PROBLEMA BREVE 1 —
Transcribe tal cual, del fragmento sobre el amor líquido, todo lo que va desde "Pero en cuanto" hasta "con malos ojos.".
PROBLEMA BREVE 2 —
Según el fragmento sobre el amor líquido, ¿cuál es el instinto cuando aparecen la incomodidad, la rutina o el esfuerzo?
PROBLEMA BREVE 3 —
Reduce a una lista breve el párrafo del fragmento sobre el amor líquido que empieza con "Pero en cuanto aparecen", sin perder sus ideas principales.

FRAGMENTO —

* * *

La sociedad contemporánea, sin embargo, parece haber olvidado esto, si alguna vez lo supo o lo sintió. Hemos cambiado el amor profundo por conexiones superficiales, priorizando la gratificación instantánea sobre la construcción paciente.
El amor líquido es ese que está siempre al alcance de la mano, pero nunca profundamente arraigado en el corazón. Vivimos en una sociedad que nos enseña a ‘conectar’ con otros sin realmente vincularnos.
Las redes sociales, las aplicaciones de citas, incluso las dinámicas familiares, están impregnadas de esta lógica de consumo emocional: tomar lo que necesitamos y seguir adelante. Ya todo parece un trámite o una circunstancia.
Lo vemos en la fe, como el que ama a Dios solo si le complace o le otorga ese favor; si no, se ausenta y le lanza piedras. Está el contenido de redes sociales hecho a la medida de lo que nos gusta y nos es afín.
Hemos perdido el sentido de la oposición y, por eso, hasta en el amor, si nos perturba, no nos genera revisión, sino repulsión.
Las relaciones interpersonales, sean amorosas, románticas, afectivas, amistosas o lo que prometan, parecen funcionar bajo una lógica transaccional: se mantienen mientras es conveniente, mientras ambas partes obtienen algo a cambio.
Pero en cuanto aparecen la incomodidad, la rutina o el esfuerzo, el instinto no es reparar sino sustituir. Nos acostumbramos a la idea de que siempre habrá otra opción, de que la vida es demasiado corta para desgastarse en algo que deja de ser placentero. Incluso, el sacrificio puede ser visto con malos ojos.
Estamos, también, llenos de falsos gurús por todas partes que pontifican todo bajo el supuesto nombre del salvaguardar el amor propio.
Bajo su lógica y tutela, nunca se debe tolerar nada que vaya sobre principios que hemos instituido; jamás se debe bajar la mirada. Estos profetas de la soledad, en su lugar, están cultivan solo burbujas que serían propias de lo líquido que ahora es el afecto humano.

* * *

ENTRADAS PROPORCIONADAS —
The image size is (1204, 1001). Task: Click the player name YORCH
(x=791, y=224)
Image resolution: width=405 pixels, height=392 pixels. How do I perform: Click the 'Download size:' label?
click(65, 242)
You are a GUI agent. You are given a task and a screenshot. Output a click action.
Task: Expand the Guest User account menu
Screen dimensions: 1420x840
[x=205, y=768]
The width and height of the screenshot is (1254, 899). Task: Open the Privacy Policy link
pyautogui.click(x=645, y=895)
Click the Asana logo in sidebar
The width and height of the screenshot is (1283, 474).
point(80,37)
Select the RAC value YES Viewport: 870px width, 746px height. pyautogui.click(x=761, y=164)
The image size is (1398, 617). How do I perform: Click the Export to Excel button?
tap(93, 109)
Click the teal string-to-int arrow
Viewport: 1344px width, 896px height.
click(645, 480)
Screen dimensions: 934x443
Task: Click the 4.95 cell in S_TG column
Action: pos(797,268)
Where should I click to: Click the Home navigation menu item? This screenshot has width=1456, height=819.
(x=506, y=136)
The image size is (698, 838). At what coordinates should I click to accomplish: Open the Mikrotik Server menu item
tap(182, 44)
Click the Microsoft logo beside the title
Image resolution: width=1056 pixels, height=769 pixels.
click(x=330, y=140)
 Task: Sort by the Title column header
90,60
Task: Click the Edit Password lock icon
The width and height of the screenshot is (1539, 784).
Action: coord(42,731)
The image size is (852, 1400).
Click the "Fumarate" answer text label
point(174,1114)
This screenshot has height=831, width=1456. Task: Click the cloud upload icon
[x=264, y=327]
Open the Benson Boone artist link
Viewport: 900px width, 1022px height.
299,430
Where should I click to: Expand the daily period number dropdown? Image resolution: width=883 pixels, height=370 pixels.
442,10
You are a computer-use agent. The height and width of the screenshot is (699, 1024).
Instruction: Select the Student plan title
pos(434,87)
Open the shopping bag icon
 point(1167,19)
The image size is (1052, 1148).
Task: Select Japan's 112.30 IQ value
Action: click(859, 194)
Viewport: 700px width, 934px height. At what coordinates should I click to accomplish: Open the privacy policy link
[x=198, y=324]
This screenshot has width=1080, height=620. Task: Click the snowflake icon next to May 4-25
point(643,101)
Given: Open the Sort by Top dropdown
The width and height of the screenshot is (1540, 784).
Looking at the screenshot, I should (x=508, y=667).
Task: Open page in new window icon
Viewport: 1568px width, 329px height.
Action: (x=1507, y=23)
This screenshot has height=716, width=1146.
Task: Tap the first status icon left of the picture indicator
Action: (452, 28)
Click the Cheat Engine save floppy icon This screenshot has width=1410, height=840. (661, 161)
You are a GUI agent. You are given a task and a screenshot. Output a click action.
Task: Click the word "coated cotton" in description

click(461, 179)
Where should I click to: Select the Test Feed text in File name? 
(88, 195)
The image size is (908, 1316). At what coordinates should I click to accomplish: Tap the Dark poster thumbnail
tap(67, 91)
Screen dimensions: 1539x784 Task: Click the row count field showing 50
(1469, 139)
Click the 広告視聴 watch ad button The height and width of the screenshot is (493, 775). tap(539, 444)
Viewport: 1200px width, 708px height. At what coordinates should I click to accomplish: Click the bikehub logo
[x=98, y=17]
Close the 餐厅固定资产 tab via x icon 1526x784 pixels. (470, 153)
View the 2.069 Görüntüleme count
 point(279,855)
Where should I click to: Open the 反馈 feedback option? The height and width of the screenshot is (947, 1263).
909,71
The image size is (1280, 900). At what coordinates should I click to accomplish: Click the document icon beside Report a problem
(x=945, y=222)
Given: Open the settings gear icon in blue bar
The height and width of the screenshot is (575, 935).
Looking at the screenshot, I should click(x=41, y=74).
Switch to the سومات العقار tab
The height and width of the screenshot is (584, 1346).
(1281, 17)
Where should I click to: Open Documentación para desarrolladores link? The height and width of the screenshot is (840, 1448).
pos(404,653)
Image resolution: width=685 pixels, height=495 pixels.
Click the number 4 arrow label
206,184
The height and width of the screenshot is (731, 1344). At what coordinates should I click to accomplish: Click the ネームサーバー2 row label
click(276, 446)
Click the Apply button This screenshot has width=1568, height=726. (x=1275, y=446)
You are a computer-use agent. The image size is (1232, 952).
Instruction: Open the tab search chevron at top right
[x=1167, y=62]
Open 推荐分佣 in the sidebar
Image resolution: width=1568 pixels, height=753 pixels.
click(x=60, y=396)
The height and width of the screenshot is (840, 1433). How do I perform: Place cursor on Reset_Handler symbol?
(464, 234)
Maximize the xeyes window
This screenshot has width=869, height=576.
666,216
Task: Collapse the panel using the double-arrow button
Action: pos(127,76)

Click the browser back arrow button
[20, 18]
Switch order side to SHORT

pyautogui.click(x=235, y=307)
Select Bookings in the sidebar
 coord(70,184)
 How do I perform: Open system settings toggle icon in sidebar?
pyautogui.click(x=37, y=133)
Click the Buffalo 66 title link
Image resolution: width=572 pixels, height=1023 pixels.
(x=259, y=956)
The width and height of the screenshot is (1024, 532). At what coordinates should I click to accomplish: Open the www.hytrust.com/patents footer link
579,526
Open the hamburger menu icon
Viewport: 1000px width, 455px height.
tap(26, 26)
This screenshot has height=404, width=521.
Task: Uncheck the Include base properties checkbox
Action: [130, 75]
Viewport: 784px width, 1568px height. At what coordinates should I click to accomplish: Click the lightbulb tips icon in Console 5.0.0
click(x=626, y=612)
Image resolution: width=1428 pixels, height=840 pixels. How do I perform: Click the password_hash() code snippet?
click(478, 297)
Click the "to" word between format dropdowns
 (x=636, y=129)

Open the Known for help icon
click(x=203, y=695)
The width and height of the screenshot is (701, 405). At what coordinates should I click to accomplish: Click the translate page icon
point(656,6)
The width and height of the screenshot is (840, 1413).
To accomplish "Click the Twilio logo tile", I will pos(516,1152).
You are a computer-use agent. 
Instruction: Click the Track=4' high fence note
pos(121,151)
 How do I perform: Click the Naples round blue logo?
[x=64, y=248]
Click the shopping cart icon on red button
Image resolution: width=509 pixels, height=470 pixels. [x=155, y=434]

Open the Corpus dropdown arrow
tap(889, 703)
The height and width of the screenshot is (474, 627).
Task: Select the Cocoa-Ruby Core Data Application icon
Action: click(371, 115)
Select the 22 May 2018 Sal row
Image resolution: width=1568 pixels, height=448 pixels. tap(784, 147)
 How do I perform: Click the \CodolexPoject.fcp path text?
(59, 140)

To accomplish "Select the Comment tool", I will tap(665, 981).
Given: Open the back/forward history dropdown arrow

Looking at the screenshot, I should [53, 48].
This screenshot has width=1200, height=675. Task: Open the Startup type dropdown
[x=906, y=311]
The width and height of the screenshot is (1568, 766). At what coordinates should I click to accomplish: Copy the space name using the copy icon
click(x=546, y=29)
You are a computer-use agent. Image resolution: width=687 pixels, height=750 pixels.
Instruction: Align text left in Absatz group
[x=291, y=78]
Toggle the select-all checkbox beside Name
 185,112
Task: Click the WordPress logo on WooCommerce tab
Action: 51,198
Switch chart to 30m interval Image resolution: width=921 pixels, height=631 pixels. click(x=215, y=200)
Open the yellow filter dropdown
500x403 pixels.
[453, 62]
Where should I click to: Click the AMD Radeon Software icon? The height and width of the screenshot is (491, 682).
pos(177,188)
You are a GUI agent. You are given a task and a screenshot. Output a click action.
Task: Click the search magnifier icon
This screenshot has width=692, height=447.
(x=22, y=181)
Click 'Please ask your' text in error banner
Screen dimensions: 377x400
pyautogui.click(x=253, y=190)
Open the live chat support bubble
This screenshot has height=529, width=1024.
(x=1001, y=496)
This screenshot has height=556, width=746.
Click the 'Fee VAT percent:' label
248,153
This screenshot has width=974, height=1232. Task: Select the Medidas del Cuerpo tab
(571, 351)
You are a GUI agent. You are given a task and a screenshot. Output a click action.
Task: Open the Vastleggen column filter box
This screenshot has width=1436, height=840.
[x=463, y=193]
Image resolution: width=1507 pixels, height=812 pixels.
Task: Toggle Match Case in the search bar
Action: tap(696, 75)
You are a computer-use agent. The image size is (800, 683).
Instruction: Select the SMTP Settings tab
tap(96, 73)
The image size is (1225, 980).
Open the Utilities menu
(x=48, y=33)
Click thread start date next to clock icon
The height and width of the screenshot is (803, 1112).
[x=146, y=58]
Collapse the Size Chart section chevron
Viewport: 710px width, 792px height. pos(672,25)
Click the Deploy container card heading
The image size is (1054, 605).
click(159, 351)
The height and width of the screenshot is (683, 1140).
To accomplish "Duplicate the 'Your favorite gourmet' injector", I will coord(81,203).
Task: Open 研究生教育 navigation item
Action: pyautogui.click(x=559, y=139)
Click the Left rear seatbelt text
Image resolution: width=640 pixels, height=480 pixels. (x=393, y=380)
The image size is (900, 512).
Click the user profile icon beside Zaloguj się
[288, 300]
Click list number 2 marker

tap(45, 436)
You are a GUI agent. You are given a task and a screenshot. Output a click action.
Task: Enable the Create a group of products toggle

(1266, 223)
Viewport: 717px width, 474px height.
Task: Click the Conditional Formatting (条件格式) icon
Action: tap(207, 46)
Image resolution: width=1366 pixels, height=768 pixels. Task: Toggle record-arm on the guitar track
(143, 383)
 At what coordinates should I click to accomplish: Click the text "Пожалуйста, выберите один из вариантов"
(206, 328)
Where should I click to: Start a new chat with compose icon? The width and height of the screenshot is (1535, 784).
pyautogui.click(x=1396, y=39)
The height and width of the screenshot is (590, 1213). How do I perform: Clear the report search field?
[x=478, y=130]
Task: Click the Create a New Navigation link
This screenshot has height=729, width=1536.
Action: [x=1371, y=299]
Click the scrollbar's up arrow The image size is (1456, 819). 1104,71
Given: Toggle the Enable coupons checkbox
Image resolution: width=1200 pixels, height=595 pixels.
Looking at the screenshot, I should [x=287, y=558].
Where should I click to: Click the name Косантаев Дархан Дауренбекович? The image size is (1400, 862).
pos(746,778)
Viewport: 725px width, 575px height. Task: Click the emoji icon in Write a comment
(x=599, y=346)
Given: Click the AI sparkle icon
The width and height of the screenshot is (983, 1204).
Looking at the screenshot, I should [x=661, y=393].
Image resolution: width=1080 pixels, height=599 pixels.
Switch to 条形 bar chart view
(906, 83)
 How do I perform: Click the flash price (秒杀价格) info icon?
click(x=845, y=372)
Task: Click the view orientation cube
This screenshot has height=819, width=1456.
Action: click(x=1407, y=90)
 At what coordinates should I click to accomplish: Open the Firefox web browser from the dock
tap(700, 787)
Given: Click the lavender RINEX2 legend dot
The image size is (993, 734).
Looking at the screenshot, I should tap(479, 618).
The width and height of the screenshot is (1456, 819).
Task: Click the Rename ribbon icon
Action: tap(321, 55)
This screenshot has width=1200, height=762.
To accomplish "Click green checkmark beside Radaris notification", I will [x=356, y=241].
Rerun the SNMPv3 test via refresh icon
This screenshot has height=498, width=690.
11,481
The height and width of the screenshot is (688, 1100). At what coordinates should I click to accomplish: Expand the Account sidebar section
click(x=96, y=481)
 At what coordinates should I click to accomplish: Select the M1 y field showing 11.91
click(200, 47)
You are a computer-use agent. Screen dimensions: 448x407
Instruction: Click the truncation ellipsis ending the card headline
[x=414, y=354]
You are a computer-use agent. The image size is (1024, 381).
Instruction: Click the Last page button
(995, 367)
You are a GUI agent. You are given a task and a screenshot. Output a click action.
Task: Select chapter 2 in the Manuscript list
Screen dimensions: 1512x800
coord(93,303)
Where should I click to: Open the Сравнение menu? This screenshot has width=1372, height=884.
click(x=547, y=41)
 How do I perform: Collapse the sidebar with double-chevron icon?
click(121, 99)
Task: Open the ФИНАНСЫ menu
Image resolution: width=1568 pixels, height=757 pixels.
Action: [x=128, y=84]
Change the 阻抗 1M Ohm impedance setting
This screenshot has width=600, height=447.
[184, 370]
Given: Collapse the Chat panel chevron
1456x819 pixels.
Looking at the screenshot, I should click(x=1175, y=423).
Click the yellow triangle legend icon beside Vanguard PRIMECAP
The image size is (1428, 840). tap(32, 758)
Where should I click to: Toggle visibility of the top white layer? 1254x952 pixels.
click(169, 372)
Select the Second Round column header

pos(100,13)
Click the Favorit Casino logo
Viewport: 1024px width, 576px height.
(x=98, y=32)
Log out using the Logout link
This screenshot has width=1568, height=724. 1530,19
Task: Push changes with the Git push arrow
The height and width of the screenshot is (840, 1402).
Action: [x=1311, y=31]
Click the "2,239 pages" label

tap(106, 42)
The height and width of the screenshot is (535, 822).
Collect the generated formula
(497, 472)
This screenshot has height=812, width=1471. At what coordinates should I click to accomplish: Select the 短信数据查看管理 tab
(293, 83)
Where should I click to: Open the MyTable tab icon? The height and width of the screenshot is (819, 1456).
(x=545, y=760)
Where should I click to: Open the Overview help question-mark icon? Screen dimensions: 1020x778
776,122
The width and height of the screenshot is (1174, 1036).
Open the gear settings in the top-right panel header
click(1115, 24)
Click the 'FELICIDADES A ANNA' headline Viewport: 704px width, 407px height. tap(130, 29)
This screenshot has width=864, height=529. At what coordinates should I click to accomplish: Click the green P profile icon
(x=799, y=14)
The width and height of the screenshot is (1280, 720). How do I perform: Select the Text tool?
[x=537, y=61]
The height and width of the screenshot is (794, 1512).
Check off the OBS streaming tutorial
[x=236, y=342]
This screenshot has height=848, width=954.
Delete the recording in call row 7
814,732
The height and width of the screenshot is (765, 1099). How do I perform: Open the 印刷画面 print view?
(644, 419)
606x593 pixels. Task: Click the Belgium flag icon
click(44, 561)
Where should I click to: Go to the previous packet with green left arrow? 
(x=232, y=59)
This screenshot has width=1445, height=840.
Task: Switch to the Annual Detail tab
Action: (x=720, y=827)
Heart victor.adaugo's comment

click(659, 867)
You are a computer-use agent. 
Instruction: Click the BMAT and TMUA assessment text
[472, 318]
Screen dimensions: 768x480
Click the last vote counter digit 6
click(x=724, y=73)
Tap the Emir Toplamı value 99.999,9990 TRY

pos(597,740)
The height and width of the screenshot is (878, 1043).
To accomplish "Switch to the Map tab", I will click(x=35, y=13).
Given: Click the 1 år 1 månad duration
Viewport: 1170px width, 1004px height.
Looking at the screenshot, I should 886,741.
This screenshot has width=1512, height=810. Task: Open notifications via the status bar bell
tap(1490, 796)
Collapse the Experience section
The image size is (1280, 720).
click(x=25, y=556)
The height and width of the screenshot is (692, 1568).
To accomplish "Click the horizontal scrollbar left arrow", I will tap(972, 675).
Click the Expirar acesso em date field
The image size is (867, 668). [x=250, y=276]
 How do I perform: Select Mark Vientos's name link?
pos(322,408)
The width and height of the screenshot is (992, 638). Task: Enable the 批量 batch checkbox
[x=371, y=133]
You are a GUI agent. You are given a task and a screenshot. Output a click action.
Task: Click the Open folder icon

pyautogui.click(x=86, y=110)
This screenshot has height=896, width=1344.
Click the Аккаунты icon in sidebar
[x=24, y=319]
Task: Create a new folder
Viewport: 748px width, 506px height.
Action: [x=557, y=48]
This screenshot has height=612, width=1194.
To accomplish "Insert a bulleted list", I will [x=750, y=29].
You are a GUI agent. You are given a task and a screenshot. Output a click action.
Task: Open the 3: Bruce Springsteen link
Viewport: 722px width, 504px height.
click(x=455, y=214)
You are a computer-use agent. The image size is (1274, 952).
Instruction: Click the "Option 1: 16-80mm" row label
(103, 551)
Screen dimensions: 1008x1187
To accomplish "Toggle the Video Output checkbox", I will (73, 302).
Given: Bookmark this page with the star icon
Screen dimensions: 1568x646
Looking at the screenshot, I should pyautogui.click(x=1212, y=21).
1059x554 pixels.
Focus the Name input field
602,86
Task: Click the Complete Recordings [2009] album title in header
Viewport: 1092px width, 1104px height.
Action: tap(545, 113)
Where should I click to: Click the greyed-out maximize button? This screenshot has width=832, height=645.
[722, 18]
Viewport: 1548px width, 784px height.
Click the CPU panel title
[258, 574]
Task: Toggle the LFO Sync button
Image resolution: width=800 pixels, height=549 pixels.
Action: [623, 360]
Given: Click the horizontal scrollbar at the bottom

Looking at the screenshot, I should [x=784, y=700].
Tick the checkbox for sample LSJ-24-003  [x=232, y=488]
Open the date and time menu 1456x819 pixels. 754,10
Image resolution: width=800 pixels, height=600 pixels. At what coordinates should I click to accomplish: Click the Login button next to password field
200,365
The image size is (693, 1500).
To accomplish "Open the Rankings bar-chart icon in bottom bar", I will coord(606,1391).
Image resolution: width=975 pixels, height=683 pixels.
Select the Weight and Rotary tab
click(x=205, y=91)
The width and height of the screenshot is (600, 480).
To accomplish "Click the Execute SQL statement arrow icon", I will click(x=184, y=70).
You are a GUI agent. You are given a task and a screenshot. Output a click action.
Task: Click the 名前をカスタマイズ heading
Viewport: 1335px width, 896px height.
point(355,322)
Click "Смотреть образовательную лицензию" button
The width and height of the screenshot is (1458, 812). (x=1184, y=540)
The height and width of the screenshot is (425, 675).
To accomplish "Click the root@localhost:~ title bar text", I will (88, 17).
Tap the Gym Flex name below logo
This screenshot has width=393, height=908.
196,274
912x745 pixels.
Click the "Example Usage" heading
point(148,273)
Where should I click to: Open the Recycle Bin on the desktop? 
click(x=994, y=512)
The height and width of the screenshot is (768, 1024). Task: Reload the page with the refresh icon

* * *

RESPUESTA 1 —
Pero en cuanto aparecen la incomodidad, la rutina o el esfuerzo, el instinto no es reparar sino sustituir. Nos acostumbramos a la idea de que siempre habrá otra opción, de que la vida es demasiado corta para desgastarse en algo que deja de ser placentero. Incluso, el sacrificio puede ser visto con malos ojos.

RESPUESTA 2 —
No es reparar, sino sustituir.

RESPUESTA 3 —
- Ante la incomodidad, la rutina o el esfuerzo, el instinto es sustituir en vez de reparar.
- Nos hemos acostumbrado a creer que siempre habrá otra opción.
- Se piensa que la vida es demasiado corta para desgastarse en algo que deja de ser placentero.
- Hasta el sacrificio puede verse con malos ojos.